Kostenerhöhung:

Kampf um unser Trinkwasser gegen die EU-Bürokratie

Oberösterreich
17.10.2018 13:15
Porträt von krone.at
Von krone.at

Die neue Trinkwasser-Richtlinie der EU soll demnächst im EU-Parlament beschlossen werden, was in Oberösterreich erneut Proteste auslöst. Denn durch weitergehende Kontrollpflichten gäbe es massive Zusatzkosten, die unsere vor allem am Land dezentrale Trinkwasserversorgung massiv gefährden würden.

Insgesamt 1.032 Wassergenossenschaften und 325 Gemeindeanlagen versorgen die Bevölkerung in Oberösterreich mit Trinkwasser in hoher Qualität und zu leistbaren Preisen. Umweltlandesrat Rudi Anschober (Grüne) warnt: „Regionale Versorgung ist der beste Schutz des Wassers.

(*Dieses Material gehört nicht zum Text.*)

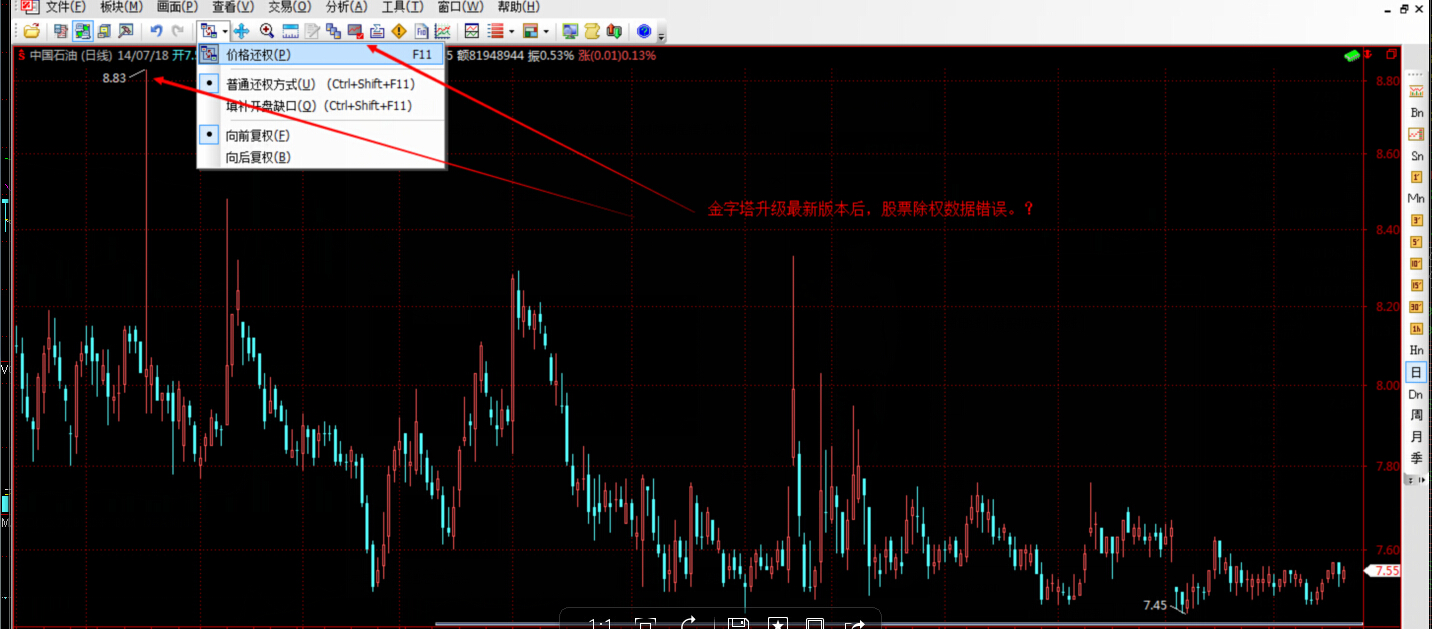This screenshot has height=629, width=1432.
Task: Switch to weekly 周 period
Action: (1416, 415)
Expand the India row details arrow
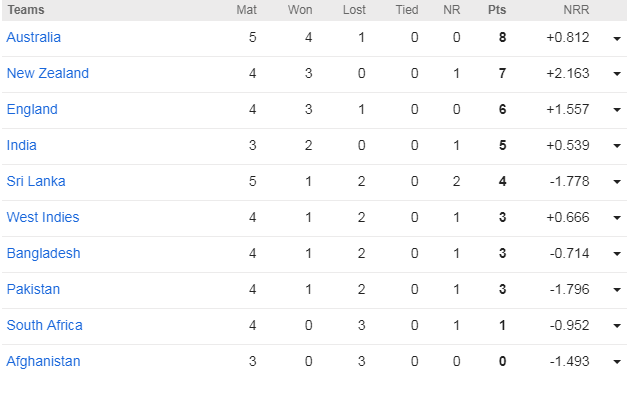The height and width of the screenshot is (402, 639). pos(618,146)
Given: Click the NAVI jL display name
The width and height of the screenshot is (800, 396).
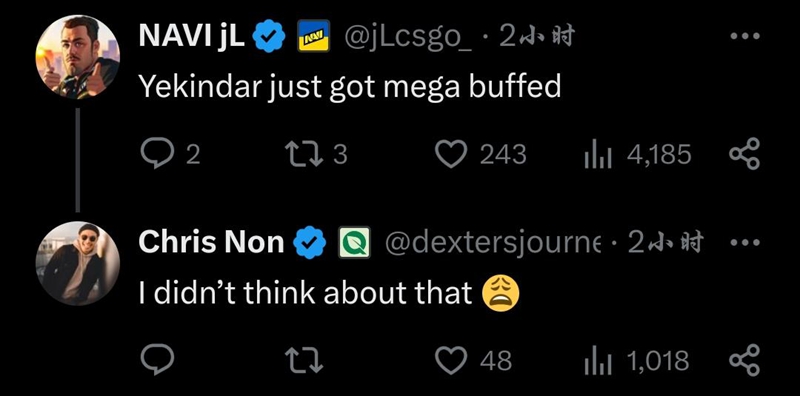Looking at the screenshot, I should pyautogui.click(x=191, y=37).
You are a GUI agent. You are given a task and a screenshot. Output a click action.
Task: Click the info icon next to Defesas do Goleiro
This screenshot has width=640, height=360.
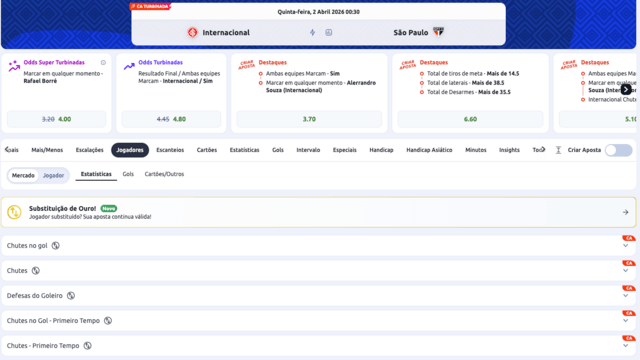[71, 296]
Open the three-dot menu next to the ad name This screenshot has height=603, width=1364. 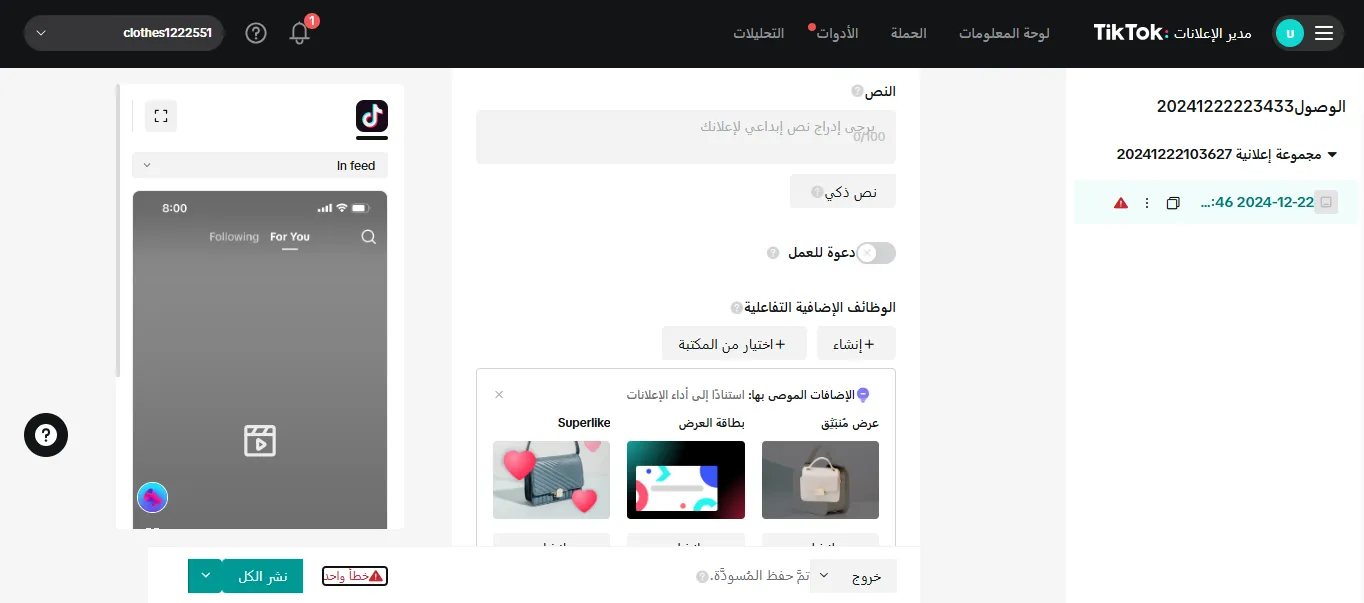coord(1147,202)
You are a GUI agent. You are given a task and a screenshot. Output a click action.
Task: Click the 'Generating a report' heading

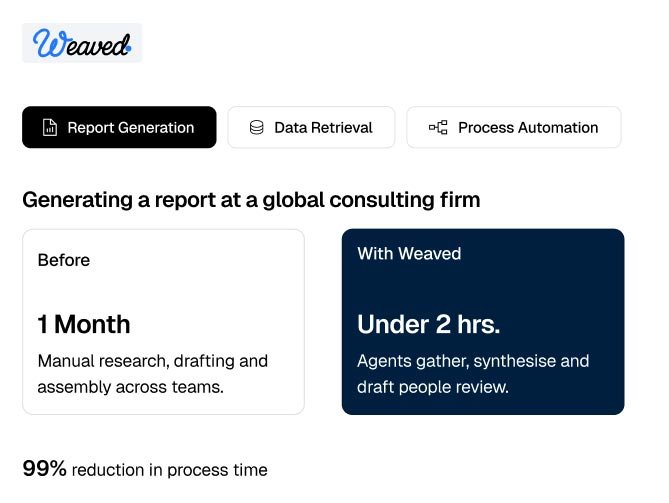point(251,200)
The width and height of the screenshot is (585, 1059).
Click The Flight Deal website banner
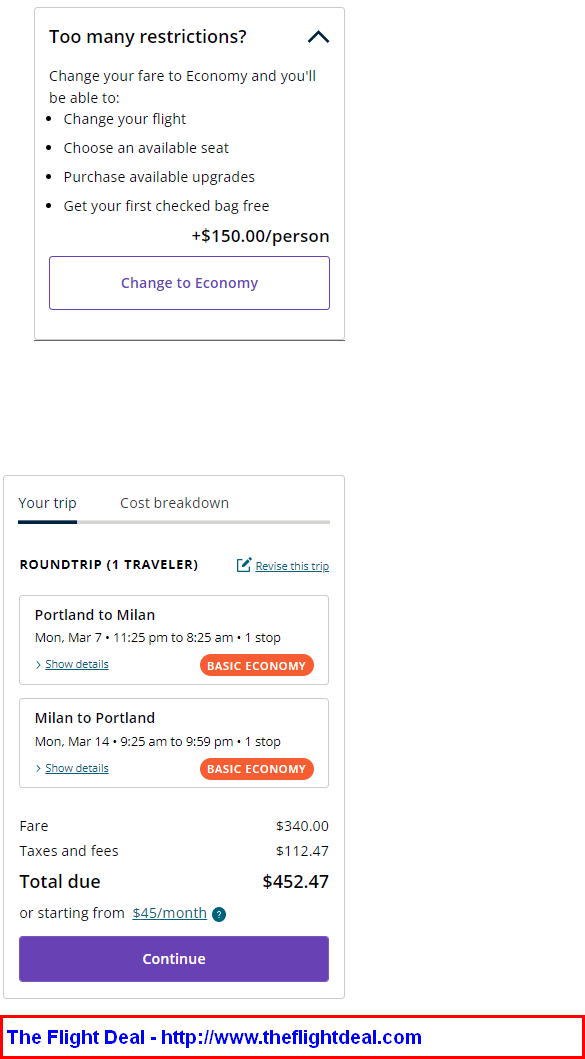click(x=292, y=1037)
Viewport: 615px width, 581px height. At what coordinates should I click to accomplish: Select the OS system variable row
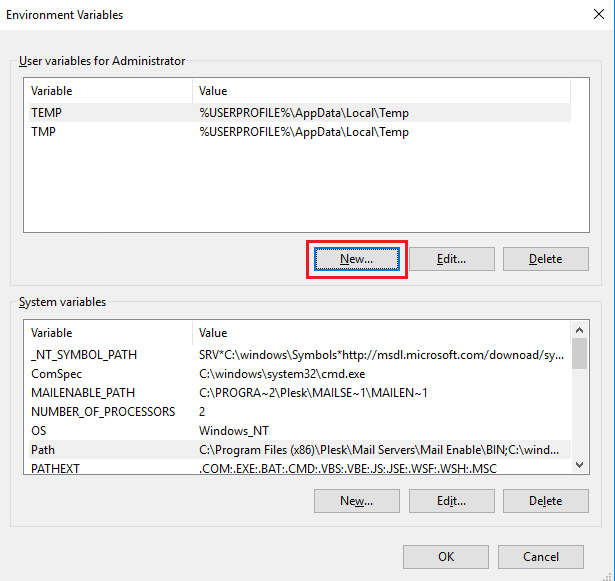pos(39,431)
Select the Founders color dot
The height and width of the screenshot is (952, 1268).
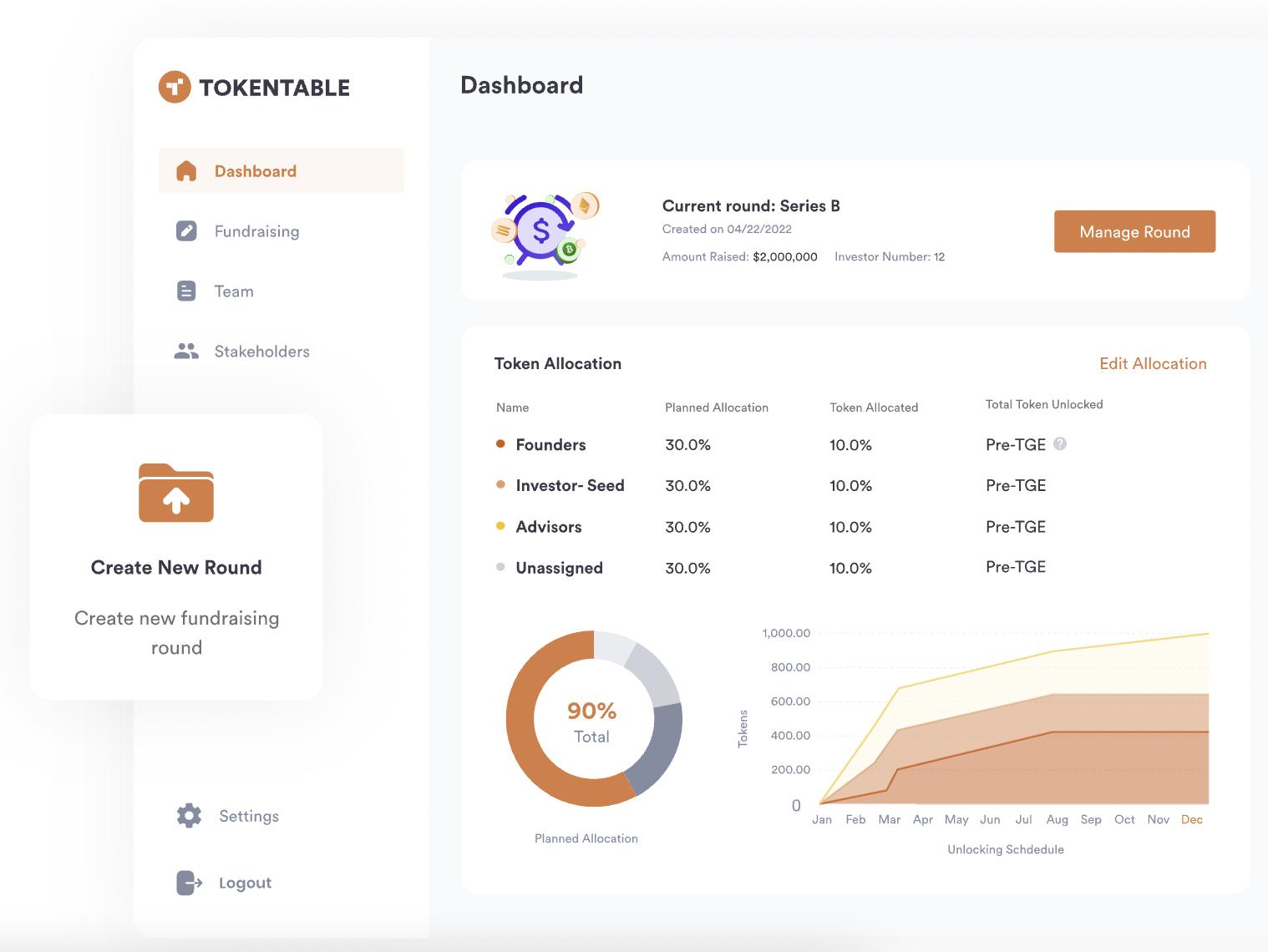tap(500, 444)
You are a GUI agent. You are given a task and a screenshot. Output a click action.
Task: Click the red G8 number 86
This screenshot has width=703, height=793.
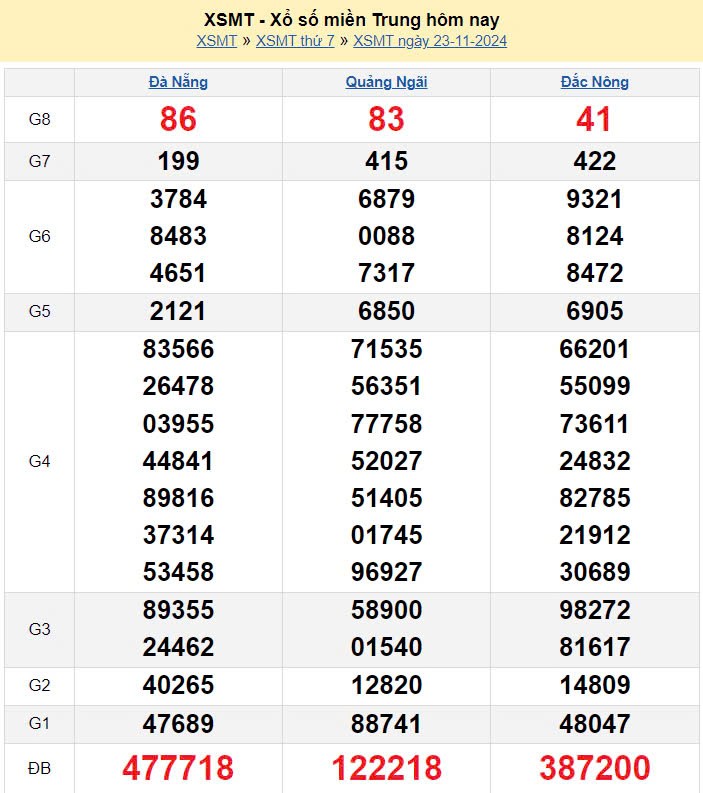tap(178, 120)
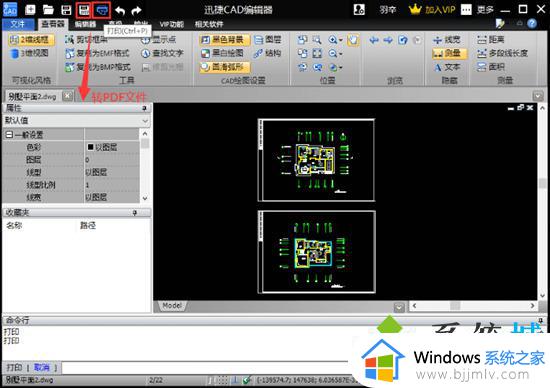Open the 默认值 dropdown in properties panel
This screenshot has width=550, height=388.
76,121
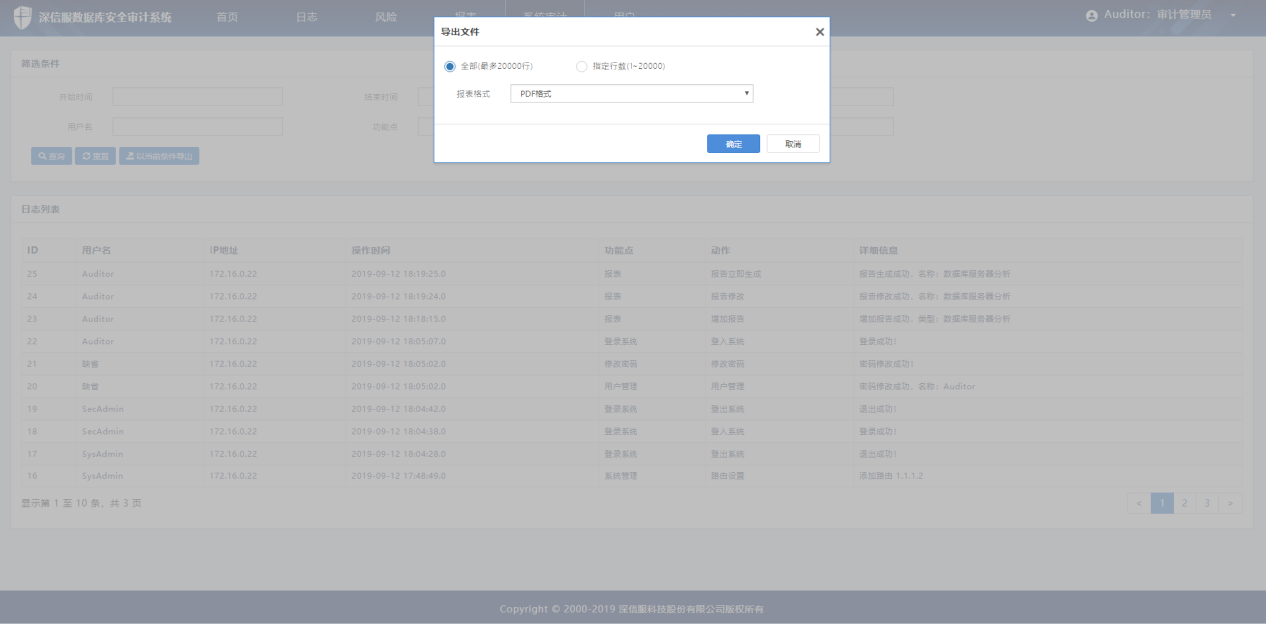1266x625 pixels.
Task: Go to the next page arrow
Action: 1230,503
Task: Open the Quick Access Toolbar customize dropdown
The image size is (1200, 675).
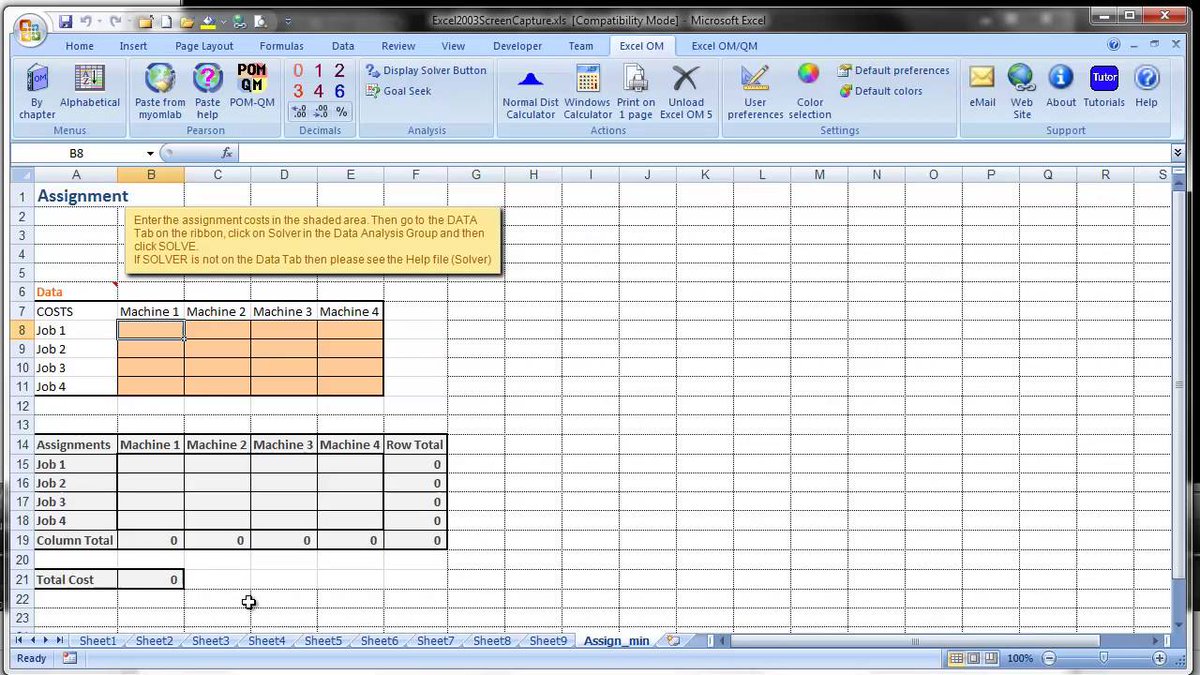Action: pyautogui.click(x=287, y=20)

Das soll so bleiben!“  Doch würden die wachsenden Untersuchungspflichten gerade bei kleinen Wasserversorgern zu unbewältigbaren Zusatzkosten führen.

Abänderungsanträge zur Entschärfung
 Das sieht auch ÖVP-Klubobfrau Helena Kirchmayr so: „Unsere dezentrale Wasserversorgung darf nicht der EU-Bürokratie zum Opfer fallen“. Sie ist in Kontakt mit EU-Parlamentarier Lukas Mandl (ÖVP), der durch Abänderungsanträge bereits eine deutliche Entschärfung der Richtlinie zugunsten der kleinen Versorger erreicht hat.